Just reading one of my favourite blogs, by Fat Doctor, which is a thoughtful and often very personal look at life from the point of view of a beautiful and sensitive soul who happens to be a doctor.
She was talking about her desire for another child and her despair at China’s new and restrictive rules on just how perfect you have to be to become an adoptive parent.
Someone in the comments section jokingly suggested “pulling a Madonna,” and I wanted to comment without taking over, because of my own recent experience.
I met two azungu (white) families who had adopted Malawian children. They can attest that the government don’t make it easy, and the reception by local people is not always warm.
There are about 900 000 orphans in Malawi, a country of only 13 million people. Given that fact, you could be forgiven for thinking that the government and people of Malawi would welcome families from abroad looking to adopt a child. So why isn’t this the case?
I put this question to a woman who has worked in Malawi for the past eight years. She pointed out what should have been obvious: how orphaned children are regarded in Malawian culture.

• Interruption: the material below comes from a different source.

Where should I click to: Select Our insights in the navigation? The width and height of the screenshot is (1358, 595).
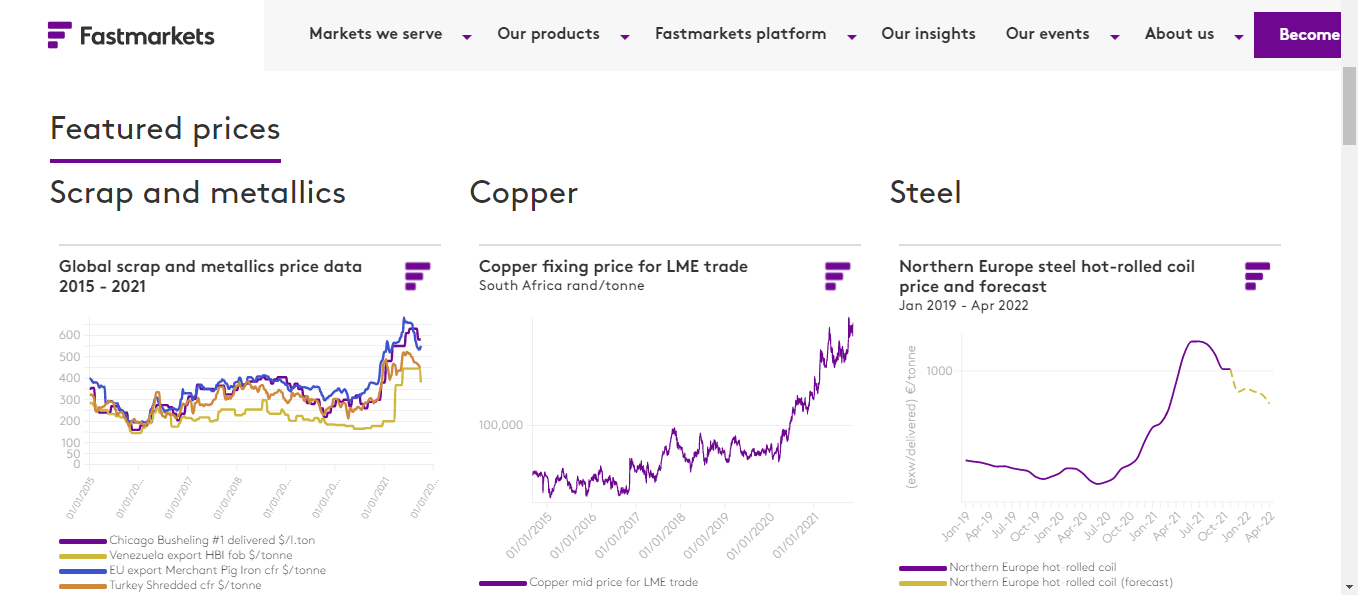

It is true that there is normally a social safety net, that children would be taken in by their extended family.
What is not generally said is that these children are often not raised “as one of our own,” but are used as a form of cheap domestic labour. As in any society, these children are vulnerable to sexual and physical abuse. They are unlikely to be sent to school. They are treated as workhorses.
So what would a white family want with an African child?
It seems unlikely in a place where resources are so very scarce that this child will be a cherished one, given the best that the adoptive parents can afford in terms of education and food and clothing…. it seems unlikely that this child will be coming into a loving environment. It becomes much more believeable that these children will be exploited.
Trade in human organs.
The list of incredible and distasteful rumours goes on.